Global manufacturing weakens

Top Stories

Global manufacturing weakens

US manufacturing suffered its weakest quarter in three years and conditions at European businesses worsened, surveys showed on Thursday, while China’s economy continued to lose momentum.

By (Reuters)

  • Follow us on
  • google-news
  • whatsapp
  • telegram

Published: Fri 21 Sep 2012, 10:39 PM

Last updated: Tue 7 Apr 2015, 12:29 PM

The data shed more light on the difficult task facing global policymakers, particularly in Europe and the United States, who have tried to boost economic growth with aggressive monetary stimulus.

There was little indication that the European Central Bank’s plan announced earlier this month to buy the government bonds of troubled eurozone states has boosted confidence among service sector firms.

Financial information firm Markit said its US “flash”, or preliminary, manufacturing Purchasing Managers Index stood at 51.5 in September, unchanged from August. A reading above 50 indicates expansion.

The index averaged 51.5 in the third quarter, below the 54.2 registered between April and June, for its worst showing since the third quarter of 2009. At 51.2, the output component was the lowest since September 2009. “The global situation is a restraint on the US economy,” said David Sloan, economist at 4Cast Ltd in New York. “Certainly, there is not going to be much growth in Europe. Growth in Asia, and China in particular, is slowing down, so US growth is going to have to be domestically generated.”

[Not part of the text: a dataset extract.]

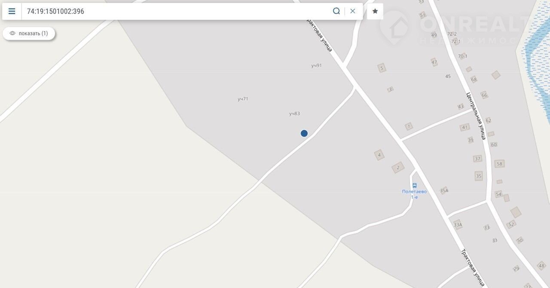The height and width of the screenshot is (288, 550).
Task: Click building number 5 on map
Action: (x=381, y=68)
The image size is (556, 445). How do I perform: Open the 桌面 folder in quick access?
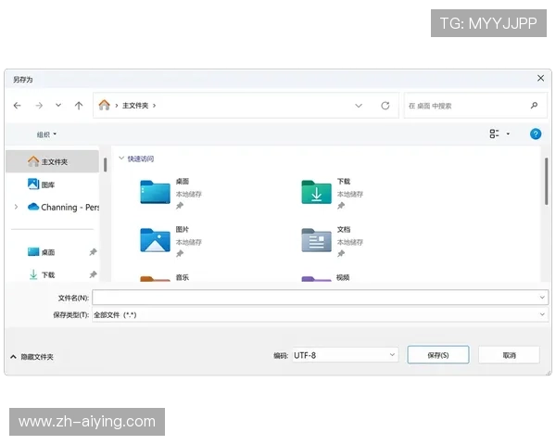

Export orders at US factories fell for a fourth month running, with September’s fall the steepest in nearly a year. The Federal Reserve last week said it will hold interest rates at zero until mid-2015 and would buy mortgage-backed bonds monthly until the job market improves substantially.

In the eurozone, Markit’s composite eurozone purchasing managers index fell to 45.9 in September from 46.3, and Markit said it suggested the eurozone economy could shrink by roughly 0.6 per cent in the third quarter ending this month.

Export-driven Asian economies struggled again in September. The China HSBC manufacturing PMI inched up in September to 47.8 from August’s nine-month low of 47.6, suggesting the world’s second-largest economy remains on track for a seventh quarter of slowing annual growth. China’s economic slowdown is expected to reach its nadir this quarter, with a recovery of momentum delayed until the final quarter, leaving growth for 2012 likely to fall below eight per cent, a level last seen in 1999, a Reuters poll showed last week.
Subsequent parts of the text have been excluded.